PROVIDED PASSAGE >>
______________________________
US Air Force MQ-9 Reaper Drone [Photo by USAF, Tech Sgt. Jim Bentley]

Six former and active US officials cited by NBC News Tuesday confirmed that the Trump administration is considering drone strikes in Mexico, ostensibly against the drug cartels. 

According to the report, “unilateral covert action, without Mexico’s consent, has not been ruled out and could be an option of last resort.” 

While NBC News reported that discussions are still in the early stages, the officials cited indicate that a list of potential targets is being developed. Moreover, the government “has already been shifting military, intelligence and law enforcement resources toward combating the cartels.” 

Threats of drone strikes are part of an increasingly aggressive exercise of gunboat diplomacy to subordinate Mexico and the wider region to colonial status.

Several leading Republicans have called for military action since the last presidential campaign, while Trump reportedly brought up the idea of bombing Mexico as early as 2020, according to his then-defense secretary, Mark Esper.
______________________________
REQUIRED WORK >>
1. According to the passage on drone strikes in Mexico, who said that Trump brought up the idea of bombing Mexico as early as 2020?
2. Summarize the passage on drone strikes in Mexico in two sentences.

SOURCE EXCERPT >>
______________________________
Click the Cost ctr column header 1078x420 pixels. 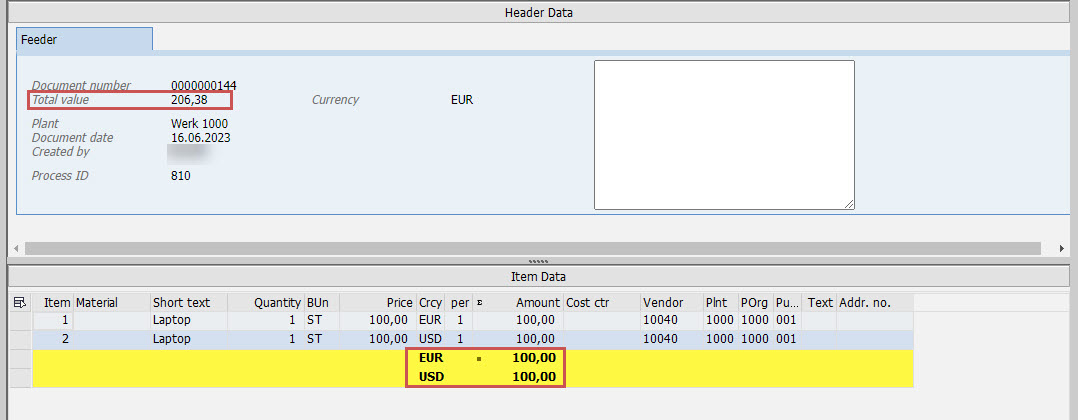click(600, 302)
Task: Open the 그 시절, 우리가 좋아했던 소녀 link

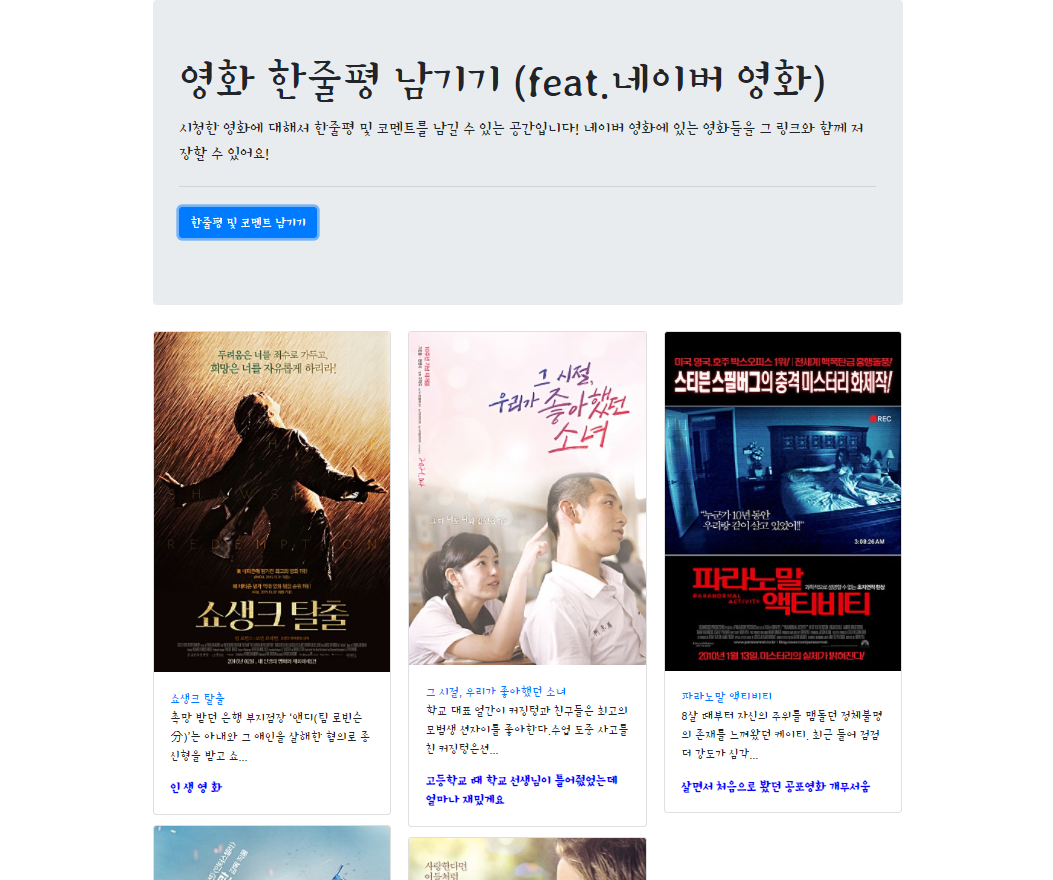Action: click(x=496, y=691)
______________________________
ANSWERS >>
1. Mark Esper, Trump's then-defense secretary.

2. Citing six former and active US officials, NBC News reported that the Trump administration is considering drone strikes in Mexico, ostensibly against the drug cartels, with unilateral covert action not ruled out and a list of potential targets being developed. The passage calls these threats part of an aggressive gunboat diplomacy aimed at subordinating Mexico and the wider region, and it notes that leading Republicans have called for military action and that Trump reportedly raised the idea of bombing Mexico as early as 2020.